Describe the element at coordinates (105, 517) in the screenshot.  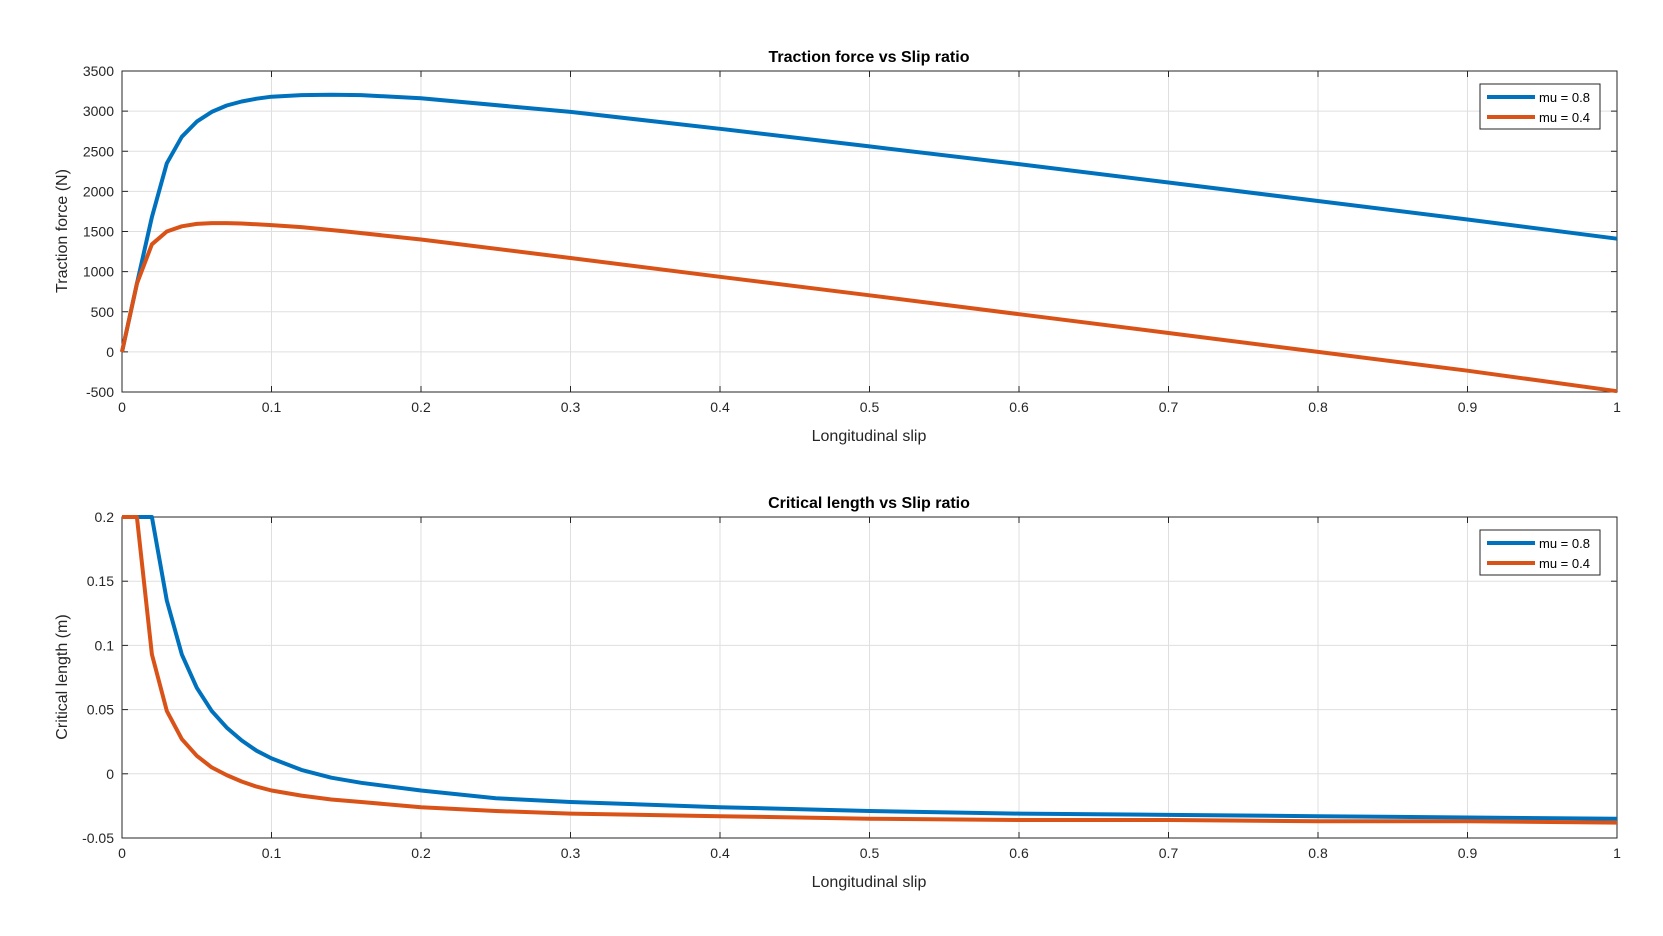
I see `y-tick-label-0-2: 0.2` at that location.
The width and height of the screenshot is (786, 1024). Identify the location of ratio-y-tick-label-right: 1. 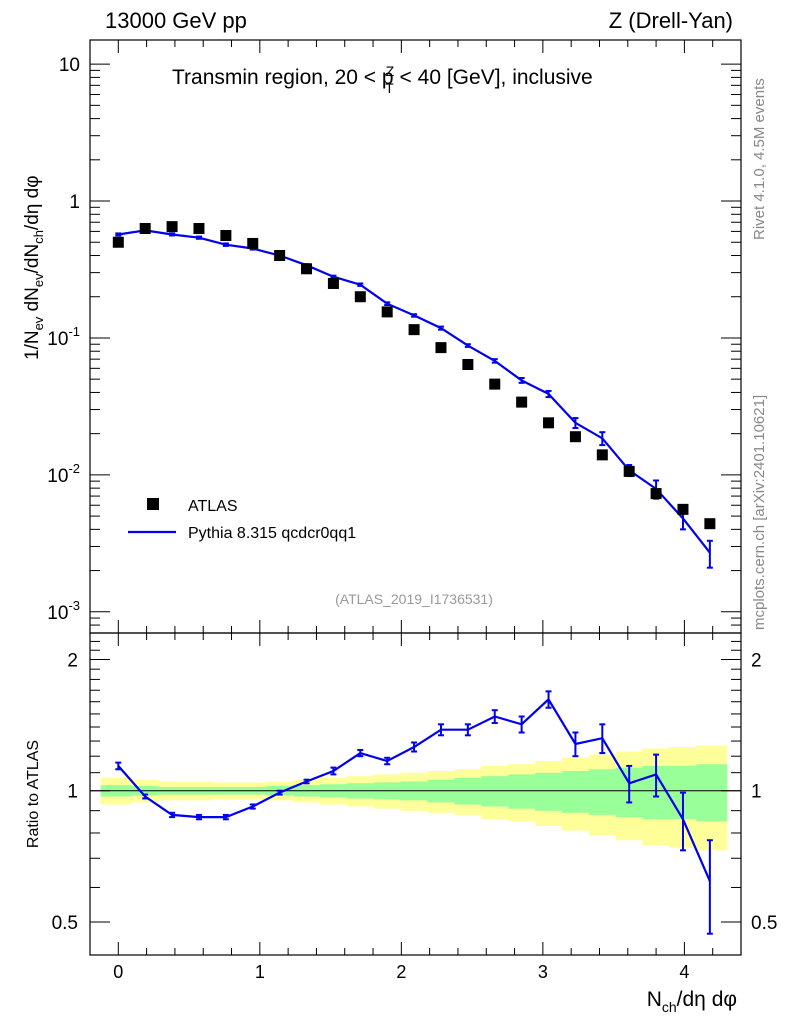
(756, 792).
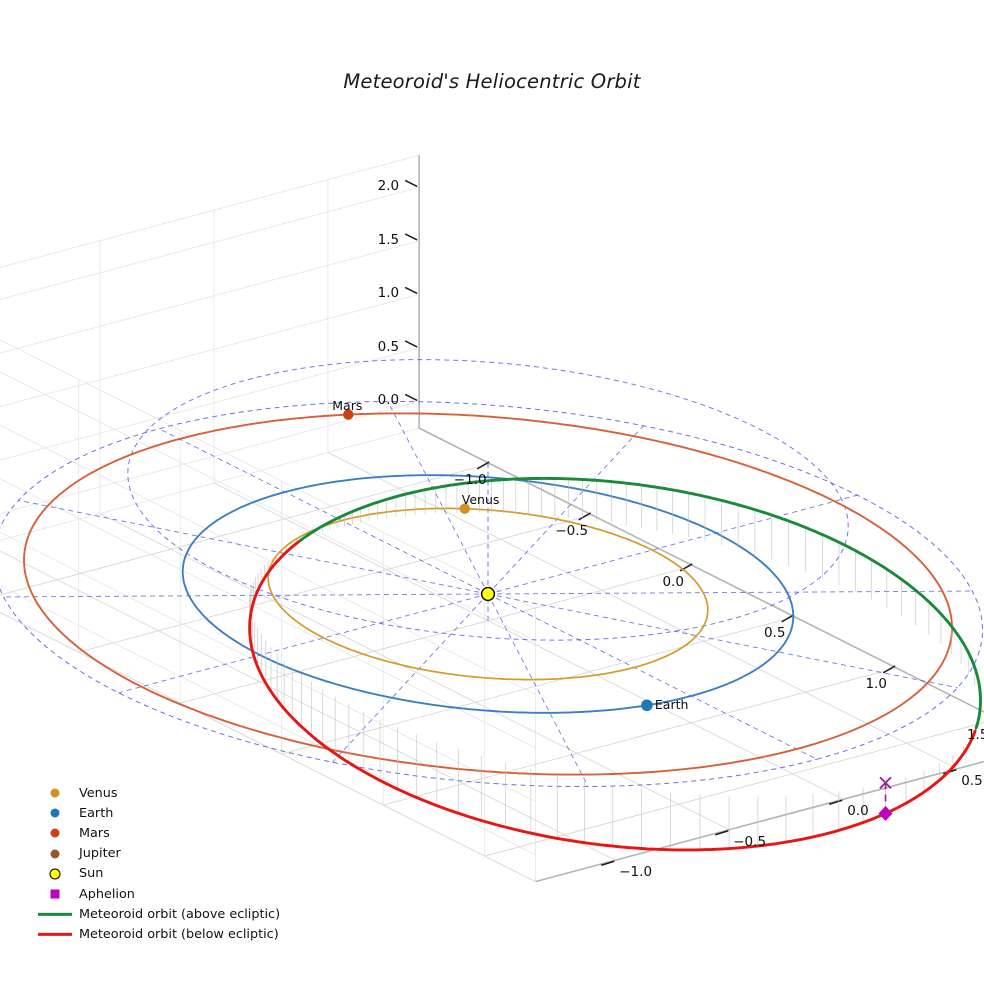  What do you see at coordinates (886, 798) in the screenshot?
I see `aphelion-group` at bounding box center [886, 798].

---

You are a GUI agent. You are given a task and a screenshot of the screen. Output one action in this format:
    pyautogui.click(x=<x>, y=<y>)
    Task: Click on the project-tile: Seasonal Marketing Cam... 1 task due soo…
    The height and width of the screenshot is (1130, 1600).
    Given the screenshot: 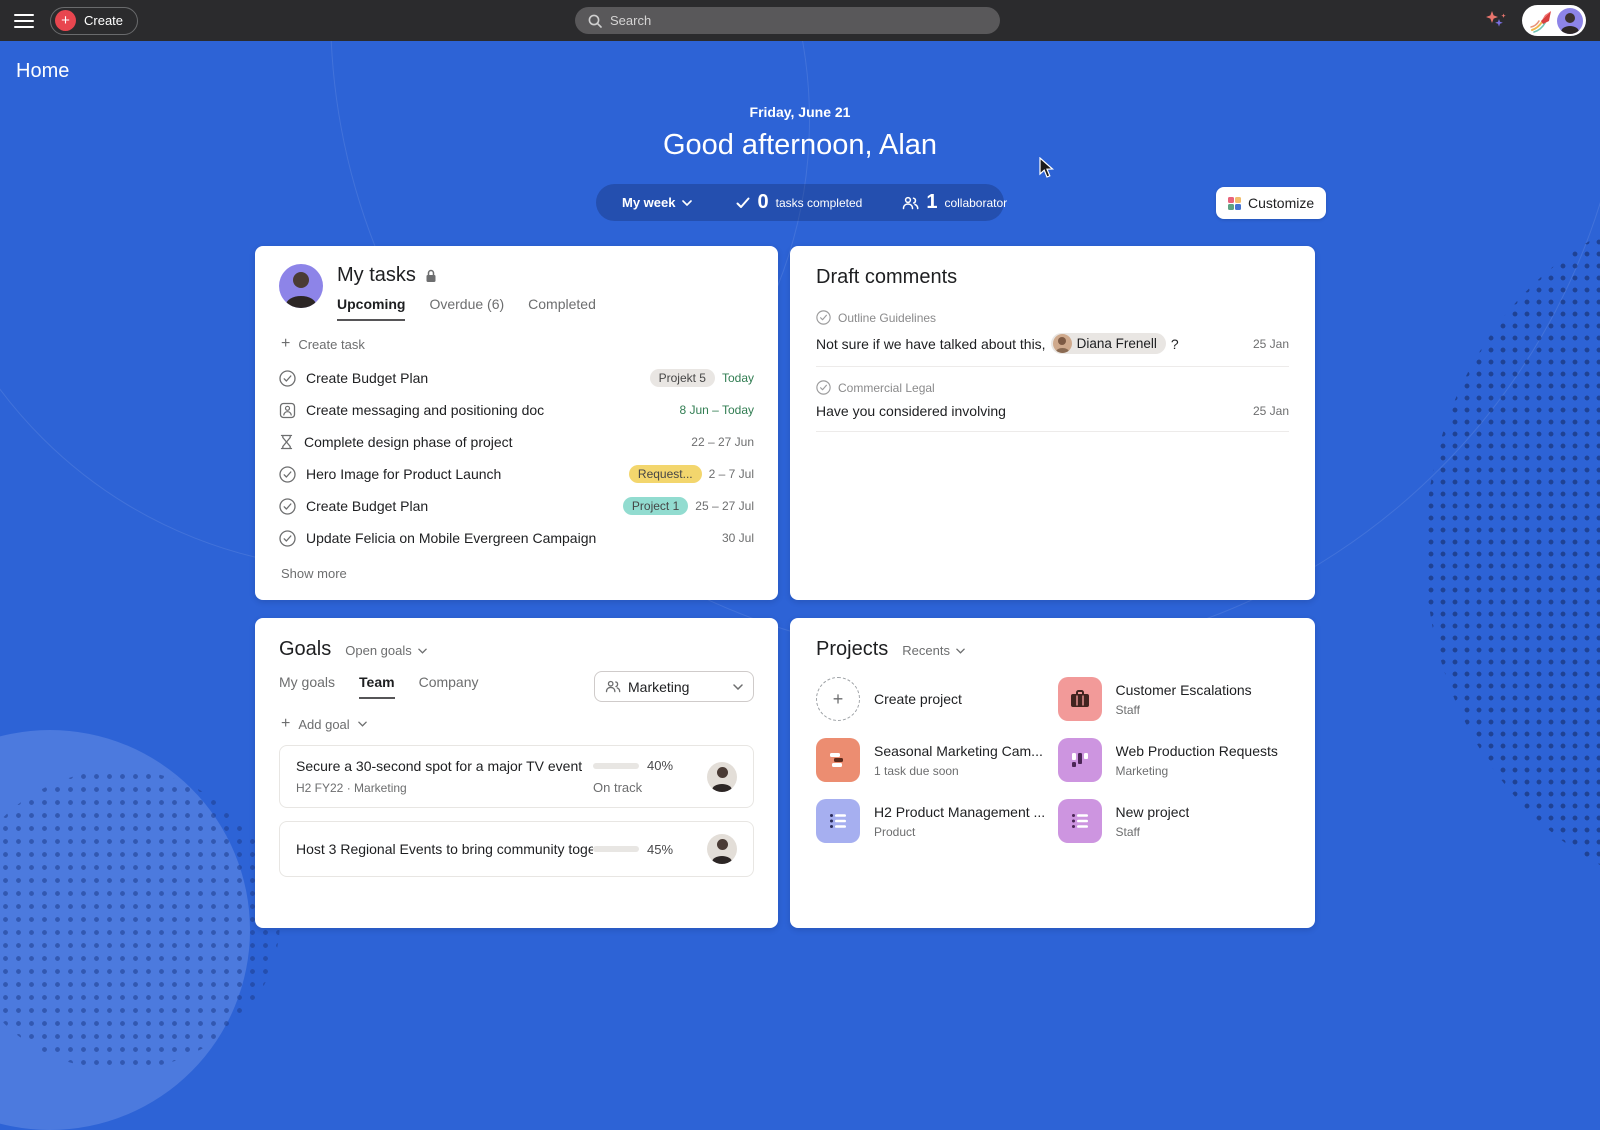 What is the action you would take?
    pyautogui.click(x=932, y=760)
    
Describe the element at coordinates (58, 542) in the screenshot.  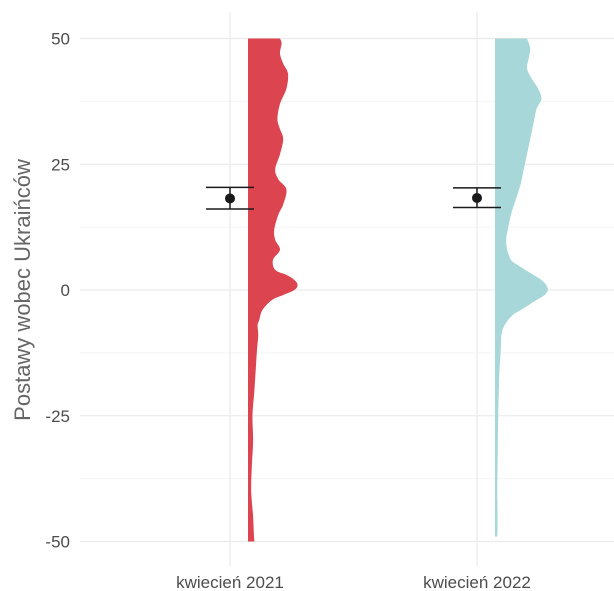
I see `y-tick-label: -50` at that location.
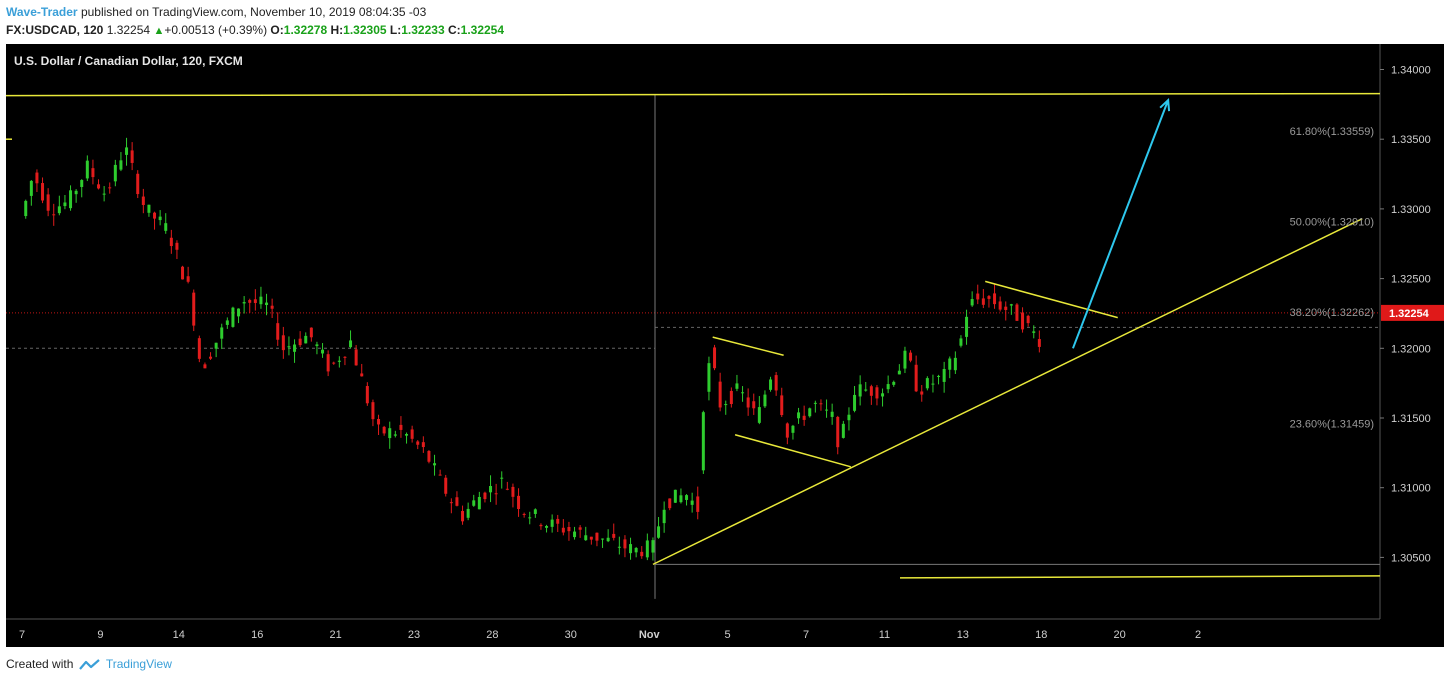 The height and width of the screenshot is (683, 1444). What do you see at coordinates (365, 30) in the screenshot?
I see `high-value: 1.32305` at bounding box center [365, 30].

...

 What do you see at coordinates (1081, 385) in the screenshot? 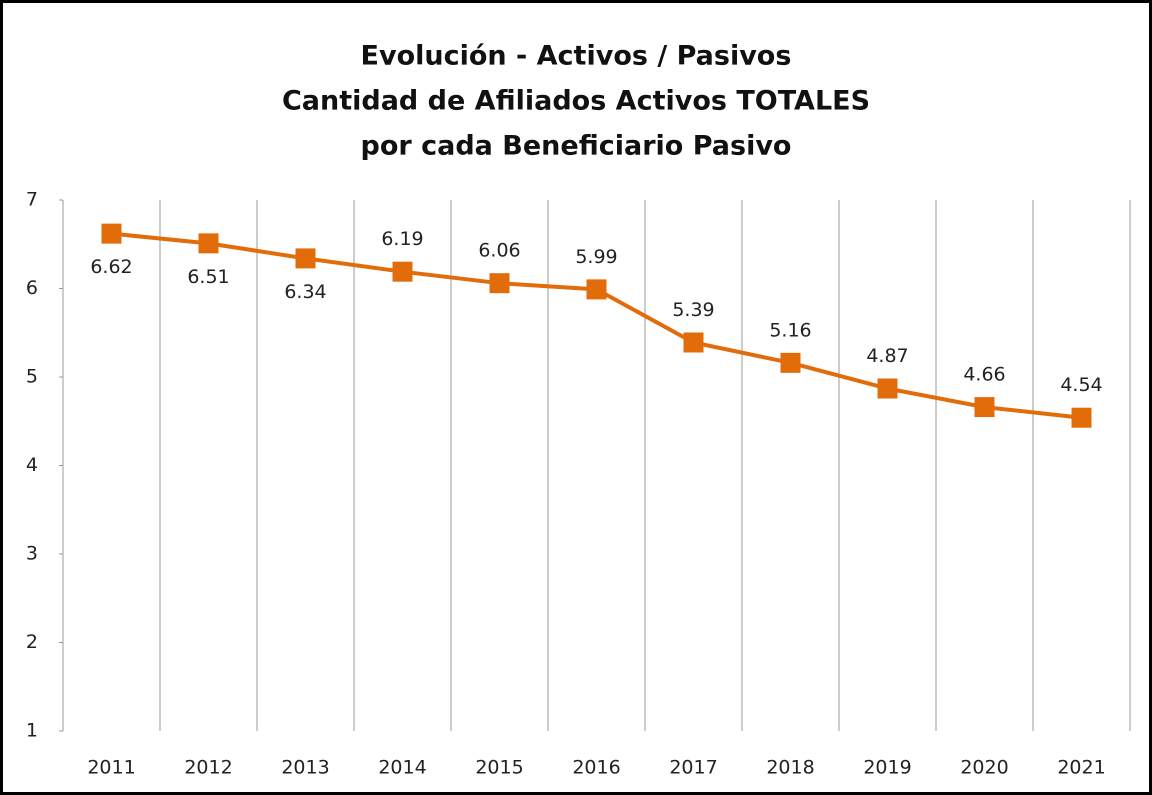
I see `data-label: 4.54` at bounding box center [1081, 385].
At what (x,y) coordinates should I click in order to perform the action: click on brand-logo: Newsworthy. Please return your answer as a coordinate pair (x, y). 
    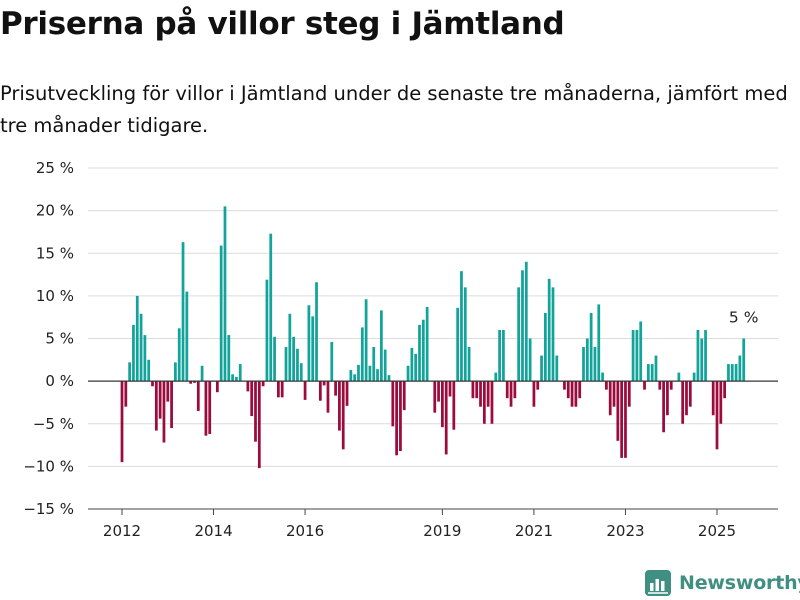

= Assignment =
Retype the records exactly, starting with the line that contains "What do you see at coordinates (1081, 385)" and going on through the line that contains "At what (x,y)", and leave the pictures out of your answer.

= Written answer =
 What do you see at coordinates (1081, 385) in the screenshot? 
I see `data-label: 4.54` at bounding box center [1081, 385].
At what (x,y) coordinates should I click in order to perform the action: click on brand-logo: Newsworthy. Please return your answer as a coordinate pair (x, y). 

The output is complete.